§ **DATASET EXCERPTS**
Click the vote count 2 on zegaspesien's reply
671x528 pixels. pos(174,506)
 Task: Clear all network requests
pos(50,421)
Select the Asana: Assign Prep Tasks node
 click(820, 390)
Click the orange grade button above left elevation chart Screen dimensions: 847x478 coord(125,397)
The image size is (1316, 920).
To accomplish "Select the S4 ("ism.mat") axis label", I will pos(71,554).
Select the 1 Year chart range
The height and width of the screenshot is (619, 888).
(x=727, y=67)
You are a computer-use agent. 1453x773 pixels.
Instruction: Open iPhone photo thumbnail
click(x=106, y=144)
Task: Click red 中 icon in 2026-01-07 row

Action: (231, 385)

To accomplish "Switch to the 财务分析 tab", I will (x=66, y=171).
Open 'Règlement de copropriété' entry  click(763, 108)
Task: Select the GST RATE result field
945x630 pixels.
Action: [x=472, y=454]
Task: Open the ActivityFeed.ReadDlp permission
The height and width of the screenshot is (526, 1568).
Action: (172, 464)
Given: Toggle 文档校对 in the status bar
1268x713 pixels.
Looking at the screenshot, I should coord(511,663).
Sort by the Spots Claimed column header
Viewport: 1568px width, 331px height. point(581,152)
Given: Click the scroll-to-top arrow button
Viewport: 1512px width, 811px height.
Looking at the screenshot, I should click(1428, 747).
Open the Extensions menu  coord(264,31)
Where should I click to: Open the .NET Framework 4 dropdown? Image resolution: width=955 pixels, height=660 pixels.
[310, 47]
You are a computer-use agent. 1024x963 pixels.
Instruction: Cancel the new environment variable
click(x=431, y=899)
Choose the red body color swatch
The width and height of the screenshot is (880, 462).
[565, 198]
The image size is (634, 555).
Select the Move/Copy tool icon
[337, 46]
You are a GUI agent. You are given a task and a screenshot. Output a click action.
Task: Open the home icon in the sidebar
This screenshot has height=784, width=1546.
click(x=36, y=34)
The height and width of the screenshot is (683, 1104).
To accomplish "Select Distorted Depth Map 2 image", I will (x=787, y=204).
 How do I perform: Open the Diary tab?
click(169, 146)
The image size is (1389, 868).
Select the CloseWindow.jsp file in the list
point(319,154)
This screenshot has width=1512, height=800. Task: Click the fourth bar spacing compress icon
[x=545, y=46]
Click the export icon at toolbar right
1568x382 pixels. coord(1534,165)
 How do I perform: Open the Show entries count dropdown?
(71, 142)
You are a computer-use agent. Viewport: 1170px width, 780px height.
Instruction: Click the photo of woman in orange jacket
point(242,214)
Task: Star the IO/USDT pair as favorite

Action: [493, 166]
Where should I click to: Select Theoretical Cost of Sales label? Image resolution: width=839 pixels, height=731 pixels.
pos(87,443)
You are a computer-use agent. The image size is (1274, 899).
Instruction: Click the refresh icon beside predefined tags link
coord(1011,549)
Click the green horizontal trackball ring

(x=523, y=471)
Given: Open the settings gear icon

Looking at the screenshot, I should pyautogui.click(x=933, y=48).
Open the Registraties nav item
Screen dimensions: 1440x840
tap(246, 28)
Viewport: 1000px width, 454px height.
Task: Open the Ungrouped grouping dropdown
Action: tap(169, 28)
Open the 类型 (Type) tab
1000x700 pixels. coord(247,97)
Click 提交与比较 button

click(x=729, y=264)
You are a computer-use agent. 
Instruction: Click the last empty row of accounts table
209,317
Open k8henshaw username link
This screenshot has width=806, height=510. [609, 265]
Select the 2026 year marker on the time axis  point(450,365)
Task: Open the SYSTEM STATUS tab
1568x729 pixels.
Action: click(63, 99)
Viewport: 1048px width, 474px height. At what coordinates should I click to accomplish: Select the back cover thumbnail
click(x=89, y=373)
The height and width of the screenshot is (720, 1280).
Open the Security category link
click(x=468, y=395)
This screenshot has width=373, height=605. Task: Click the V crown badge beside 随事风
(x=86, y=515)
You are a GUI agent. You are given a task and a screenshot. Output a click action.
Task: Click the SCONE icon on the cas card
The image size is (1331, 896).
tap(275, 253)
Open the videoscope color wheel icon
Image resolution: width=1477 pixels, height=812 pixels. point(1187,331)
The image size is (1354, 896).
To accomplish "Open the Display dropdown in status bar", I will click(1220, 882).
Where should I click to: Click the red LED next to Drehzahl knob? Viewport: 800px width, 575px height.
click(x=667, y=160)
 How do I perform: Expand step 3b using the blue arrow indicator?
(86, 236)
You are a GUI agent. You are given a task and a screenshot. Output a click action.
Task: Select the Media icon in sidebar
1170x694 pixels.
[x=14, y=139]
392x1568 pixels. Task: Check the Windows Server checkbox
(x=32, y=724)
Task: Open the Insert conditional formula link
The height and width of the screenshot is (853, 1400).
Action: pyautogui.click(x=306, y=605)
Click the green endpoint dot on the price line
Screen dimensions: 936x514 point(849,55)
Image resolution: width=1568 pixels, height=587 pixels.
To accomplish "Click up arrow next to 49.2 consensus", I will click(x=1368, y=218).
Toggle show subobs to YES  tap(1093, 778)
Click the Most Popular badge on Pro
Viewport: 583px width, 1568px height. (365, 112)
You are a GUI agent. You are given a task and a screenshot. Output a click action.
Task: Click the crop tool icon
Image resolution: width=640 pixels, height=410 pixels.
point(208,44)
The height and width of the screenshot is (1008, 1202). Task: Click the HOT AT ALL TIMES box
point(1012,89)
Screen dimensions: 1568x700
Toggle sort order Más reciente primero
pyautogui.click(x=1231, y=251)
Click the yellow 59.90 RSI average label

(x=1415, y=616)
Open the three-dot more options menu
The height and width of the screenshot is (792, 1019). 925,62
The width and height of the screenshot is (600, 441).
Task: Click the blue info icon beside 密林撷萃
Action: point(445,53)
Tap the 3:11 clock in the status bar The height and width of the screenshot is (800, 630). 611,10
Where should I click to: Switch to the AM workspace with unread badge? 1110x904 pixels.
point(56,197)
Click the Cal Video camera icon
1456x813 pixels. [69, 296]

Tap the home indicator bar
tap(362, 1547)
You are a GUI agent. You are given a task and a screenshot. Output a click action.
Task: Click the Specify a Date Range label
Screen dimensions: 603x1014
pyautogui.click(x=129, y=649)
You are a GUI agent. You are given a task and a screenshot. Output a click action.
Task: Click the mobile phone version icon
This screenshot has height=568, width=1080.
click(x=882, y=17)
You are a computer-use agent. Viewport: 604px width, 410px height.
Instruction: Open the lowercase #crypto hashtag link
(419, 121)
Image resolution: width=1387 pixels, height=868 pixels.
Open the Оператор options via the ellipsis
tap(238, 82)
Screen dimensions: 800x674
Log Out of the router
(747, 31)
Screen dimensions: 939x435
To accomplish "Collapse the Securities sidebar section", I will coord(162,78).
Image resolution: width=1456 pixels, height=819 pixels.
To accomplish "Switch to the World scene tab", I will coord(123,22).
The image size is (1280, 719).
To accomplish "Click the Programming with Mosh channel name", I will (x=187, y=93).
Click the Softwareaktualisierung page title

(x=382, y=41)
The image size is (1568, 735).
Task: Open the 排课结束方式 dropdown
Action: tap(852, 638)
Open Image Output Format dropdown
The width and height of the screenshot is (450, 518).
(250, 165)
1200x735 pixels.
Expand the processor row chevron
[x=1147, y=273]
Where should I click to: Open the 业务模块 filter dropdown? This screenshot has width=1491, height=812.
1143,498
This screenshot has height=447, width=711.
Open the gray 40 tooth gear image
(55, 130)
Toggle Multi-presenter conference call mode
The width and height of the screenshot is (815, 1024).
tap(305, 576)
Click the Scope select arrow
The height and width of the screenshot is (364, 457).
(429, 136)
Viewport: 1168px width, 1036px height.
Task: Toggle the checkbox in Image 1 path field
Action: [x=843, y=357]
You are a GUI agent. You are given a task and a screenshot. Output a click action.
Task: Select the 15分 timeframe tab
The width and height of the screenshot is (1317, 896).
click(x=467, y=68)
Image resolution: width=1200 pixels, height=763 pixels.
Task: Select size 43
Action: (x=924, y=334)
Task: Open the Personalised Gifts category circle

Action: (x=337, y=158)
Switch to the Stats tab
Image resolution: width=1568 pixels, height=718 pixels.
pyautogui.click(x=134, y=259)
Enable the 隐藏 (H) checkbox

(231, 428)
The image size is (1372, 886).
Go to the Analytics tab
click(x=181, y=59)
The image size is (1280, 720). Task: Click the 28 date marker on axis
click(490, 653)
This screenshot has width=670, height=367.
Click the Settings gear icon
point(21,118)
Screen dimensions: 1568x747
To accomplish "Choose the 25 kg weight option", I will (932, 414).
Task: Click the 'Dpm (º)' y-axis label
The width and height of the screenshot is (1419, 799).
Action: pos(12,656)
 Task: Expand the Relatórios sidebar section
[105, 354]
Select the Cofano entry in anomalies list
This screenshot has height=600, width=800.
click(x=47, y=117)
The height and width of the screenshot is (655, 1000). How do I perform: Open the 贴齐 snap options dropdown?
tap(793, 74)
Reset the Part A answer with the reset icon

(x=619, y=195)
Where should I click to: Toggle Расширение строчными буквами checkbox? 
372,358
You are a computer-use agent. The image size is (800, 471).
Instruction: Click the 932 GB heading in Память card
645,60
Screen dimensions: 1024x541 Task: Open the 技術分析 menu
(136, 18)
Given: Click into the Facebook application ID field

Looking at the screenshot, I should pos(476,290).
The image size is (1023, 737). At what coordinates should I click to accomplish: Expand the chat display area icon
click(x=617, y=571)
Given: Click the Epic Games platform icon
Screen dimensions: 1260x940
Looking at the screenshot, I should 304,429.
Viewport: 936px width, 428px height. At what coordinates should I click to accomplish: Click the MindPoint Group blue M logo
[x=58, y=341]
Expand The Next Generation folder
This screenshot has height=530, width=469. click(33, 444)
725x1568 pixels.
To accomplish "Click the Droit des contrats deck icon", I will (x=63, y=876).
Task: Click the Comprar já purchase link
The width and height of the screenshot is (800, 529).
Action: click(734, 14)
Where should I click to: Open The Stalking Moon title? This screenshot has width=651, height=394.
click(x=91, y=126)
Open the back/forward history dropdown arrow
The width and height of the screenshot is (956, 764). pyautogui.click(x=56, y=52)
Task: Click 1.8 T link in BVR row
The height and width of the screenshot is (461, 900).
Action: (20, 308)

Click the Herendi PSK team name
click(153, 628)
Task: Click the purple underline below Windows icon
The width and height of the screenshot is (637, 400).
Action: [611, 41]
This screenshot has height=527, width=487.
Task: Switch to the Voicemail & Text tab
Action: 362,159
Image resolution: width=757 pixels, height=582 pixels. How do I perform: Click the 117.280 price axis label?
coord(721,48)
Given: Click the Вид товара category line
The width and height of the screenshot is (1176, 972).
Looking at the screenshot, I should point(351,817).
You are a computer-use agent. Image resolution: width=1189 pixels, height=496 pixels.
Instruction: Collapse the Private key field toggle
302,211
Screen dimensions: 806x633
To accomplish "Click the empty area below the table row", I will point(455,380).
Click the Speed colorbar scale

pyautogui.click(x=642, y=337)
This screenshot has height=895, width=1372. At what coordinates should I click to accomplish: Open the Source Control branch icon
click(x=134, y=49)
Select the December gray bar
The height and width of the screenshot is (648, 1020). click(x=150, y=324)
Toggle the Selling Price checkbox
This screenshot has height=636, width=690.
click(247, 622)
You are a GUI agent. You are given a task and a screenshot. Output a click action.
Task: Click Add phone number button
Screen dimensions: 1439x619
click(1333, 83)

§ **GOAL OF THE EXERCISE**
Reproduce the data from the line containing "Tap the 3:11" through the line containing "click(x=882, y=17)", substituting "symbol" for every occurrence of "icon" and leaving everything else unchanged.

§ **OUTPUT FOR THIS EXERCISE**
Tap the 3:11 clock in the status bar The height and width of the screenshot is (800, 630). 611,10
Where should I click to: Switch to the AM workspace with unread badge? 1110x904 pixels.
point(56,197)
Click the Cal Video camera symbol
1456x813 pixels. [69, 296]

Tap the home indicator bar
tap(362, 1547)
You are a GUI agent. You are given a task and a screenshot. Output a click action.
Task: Click the Specify a Date Range label
Screen dimensions: 603x1014
pyautogui.click(x=129, y=649)
You are a GUI agent. You are given a task and a screenshot. Output a click action.
Task: Click the mobile phone version symbol
This screenshot has height=568, width=1080.
click(x=882, y=17)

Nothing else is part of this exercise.